Available data =>
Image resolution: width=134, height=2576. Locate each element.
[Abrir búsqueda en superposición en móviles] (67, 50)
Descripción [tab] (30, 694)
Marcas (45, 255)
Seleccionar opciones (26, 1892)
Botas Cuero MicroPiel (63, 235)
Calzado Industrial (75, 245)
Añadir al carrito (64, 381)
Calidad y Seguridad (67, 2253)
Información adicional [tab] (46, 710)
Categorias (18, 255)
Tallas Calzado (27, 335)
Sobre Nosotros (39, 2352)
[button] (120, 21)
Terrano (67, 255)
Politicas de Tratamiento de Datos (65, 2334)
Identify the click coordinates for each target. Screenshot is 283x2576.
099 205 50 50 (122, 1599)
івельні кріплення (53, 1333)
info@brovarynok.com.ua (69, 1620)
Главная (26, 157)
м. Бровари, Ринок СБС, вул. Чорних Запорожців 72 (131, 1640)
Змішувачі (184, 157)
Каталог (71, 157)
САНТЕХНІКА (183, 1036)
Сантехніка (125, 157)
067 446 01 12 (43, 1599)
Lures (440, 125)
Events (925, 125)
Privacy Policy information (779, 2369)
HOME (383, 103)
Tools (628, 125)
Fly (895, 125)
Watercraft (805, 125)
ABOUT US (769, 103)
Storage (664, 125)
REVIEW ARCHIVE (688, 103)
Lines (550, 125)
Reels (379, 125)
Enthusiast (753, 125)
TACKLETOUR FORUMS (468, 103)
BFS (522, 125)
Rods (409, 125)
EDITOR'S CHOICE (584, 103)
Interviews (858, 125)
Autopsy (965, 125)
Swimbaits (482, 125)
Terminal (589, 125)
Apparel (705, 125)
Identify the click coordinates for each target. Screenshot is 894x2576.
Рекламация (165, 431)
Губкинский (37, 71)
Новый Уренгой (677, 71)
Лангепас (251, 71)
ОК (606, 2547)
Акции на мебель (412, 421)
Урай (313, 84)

Your goal => Return exactly the lines of the data, and only those, from the line with "м. Бровари, Ринок" through the last line, inclusive.

Result =>
м. Бровари, Ринок СБС, вул. Чорних Запорожців 72 (131, 1640)
Змішувачі (184, 157)
Каталог (71, 157)
САНТЕХНІКА (183, 1036)
Сантехніка (125, 157)
067 446 01 12 (43, 1599)
Lures (440, 125)
Events (925, 125)
Privacy Policy information (779, 2369)
HOME (383, 103)
Tools (628, 125)
Fly (895, 125)
Watercraft (805, 125)
ABOUT US (769, 103)
Storage (664, 125)
REVIEW ARCHIVE (688, 103)
Lines (550, 125)
Reels (379, 125)
Enthusiast (753, 125)
TACKLETOUR FORUMS (468, 103)
BFS (522, 125)
Rods (409, 125)
EDITOR'S CHOICE (584, 103)
Interviews (858, 125)
Autopsy (965, 125)
Swimbaits (482, 125)
Terminal (589, 125)
Apparel (705, 125)
Identify the click coordinates for each target. Screenshot is 894x2576.
Рекламация (165, 431)
Губкинский (37, 71)
Новый Уренгой (677, 71)
Лангепас (251, 71)
ОК (606, 2547)
Акции на мебель (412, 421)
Урай (313, 84)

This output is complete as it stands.